External Health Monitoring

Use tools like:

  • Uptime Kuma - Simple uptime monitoring
  • Pingdom - External service monitoring
  • DataDog - Comprehensive monitoring platform

Troubleshooting Monitoring Issues

Common Problems

  1. Metrics not appearing

    bash
    # Check metrics endpoint
    curl http://localhost:9090/metrics | grep spyder
    
    # Verify Prometheus scraping
    curl http://prometheus:9090/api/v1/targets
  2. High cardinality metrics

    bash
    # Check metric cardinality
    curl -s http://localhost:9090/metrics | grep spyder | wc -l
    
    # Look for high-cardinality labels
    curl -s http://localhost:9090/metrics | grep spyder | cut -d'{' -f2 | sort | uniq -c | sort -nr
  3. Dashboard not loading

    • Check Grafana datasource configuration
    • Verify PromQL queries in Grafana query inspector
    • Check Grafana logs: sudo journalctl -u grafana-server

Performance Impact

Monitor the monitoring overhead:

promql
# Prometheus ingestion rate
rate(prometheus_tsdb_symbol_table_size_bytes[5m])

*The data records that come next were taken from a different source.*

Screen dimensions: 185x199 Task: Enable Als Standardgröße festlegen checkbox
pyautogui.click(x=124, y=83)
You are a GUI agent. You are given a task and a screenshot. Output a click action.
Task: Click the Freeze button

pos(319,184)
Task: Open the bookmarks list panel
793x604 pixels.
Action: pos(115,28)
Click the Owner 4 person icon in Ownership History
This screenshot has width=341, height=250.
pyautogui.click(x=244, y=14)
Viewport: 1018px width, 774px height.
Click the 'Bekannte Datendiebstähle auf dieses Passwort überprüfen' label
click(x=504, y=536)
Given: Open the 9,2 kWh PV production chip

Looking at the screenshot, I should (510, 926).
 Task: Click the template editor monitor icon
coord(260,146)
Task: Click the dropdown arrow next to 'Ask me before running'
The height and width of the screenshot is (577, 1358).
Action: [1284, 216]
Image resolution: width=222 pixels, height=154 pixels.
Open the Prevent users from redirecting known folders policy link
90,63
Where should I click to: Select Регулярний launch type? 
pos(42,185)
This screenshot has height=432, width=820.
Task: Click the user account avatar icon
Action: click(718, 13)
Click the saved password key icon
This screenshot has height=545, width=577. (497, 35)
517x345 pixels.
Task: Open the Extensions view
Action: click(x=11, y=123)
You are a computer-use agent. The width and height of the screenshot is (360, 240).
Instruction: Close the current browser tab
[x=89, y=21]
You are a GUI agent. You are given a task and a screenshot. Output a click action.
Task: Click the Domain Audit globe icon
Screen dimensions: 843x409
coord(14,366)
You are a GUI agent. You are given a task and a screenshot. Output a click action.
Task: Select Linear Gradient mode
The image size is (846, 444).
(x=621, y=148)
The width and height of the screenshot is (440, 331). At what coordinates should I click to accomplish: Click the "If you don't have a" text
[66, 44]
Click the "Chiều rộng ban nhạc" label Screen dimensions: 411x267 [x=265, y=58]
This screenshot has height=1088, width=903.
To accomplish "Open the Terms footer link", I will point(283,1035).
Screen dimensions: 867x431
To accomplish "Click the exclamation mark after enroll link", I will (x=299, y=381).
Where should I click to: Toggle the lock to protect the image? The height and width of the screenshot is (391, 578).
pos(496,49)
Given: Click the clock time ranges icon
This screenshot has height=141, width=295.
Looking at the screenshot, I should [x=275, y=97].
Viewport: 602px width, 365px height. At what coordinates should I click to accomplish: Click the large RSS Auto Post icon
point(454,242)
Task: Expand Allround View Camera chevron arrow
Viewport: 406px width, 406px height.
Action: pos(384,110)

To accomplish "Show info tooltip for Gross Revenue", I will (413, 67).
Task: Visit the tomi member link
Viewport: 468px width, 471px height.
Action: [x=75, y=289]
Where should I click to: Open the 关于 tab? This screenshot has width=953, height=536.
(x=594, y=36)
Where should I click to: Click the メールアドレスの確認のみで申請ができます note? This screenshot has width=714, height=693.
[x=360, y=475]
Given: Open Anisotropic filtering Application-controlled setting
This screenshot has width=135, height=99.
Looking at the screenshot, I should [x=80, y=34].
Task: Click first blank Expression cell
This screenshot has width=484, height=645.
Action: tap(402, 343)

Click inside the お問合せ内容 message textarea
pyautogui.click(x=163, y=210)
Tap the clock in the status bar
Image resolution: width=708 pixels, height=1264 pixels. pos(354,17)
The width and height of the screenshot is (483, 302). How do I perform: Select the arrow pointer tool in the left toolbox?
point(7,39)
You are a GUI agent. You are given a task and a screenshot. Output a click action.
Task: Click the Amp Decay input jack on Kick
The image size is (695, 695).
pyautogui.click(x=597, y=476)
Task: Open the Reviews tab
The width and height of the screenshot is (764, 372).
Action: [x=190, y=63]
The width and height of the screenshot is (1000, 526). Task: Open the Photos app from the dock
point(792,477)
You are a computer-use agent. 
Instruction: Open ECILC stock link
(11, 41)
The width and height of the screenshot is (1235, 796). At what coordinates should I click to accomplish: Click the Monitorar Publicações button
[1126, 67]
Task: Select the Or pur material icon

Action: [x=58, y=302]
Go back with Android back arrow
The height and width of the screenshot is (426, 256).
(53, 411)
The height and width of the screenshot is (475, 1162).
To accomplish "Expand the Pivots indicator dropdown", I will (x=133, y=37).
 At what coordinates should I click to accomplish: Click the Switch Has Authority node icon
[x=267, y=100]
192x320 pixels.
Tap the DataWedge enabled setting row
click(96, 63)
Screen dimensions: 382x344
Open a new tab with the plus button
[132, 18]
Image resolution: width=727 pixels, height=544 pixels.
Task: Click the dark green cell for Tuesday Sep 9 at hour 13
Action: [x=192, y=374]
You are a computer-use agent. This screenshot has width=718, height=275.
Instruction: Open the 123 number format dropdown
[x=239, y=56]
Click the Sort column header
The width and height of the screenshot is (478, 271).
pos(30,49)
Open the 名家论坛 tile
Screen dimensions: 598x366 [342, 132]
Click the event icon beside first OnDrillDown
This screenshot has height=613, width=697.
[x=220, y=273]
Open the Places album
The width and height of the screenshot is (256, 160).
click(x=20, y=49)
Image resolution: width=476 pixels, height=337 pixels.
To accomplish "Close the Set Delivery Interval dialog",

# Grafana query performance
grafana_api_dashboard_snapshot_external_enabled

Integration Examples

Slack Alerting

Configure Alertmanager for Slack notifications:

yaml
# alertmanager.yml
global:
  slack_api_url: 'YOUR_SLACK_WEBHOOK_URL'

route:
  group_by: ['alertname']
  receiver: 'spyder-alerts'

receivers:
  - name: 'spyder-alerts'
    slack_configs:
      - channel: '#ops-alerts'
        title: 'SPYDER Alert: {{ .GroupLabels.alertname }}'
        text: '{{ range .Alerts }}{{ .Annotations.description }}{{ end }}'

PagerDuty Integration

yaml
receivers:
  - name: 'spyder-critical'
    pagerduty_configs:
      - service_key: 'YOUR_PAGERDUTY_SERVICE_KEY'
        description: 'SPYDER: {{ .GroupLabels.alertname }}'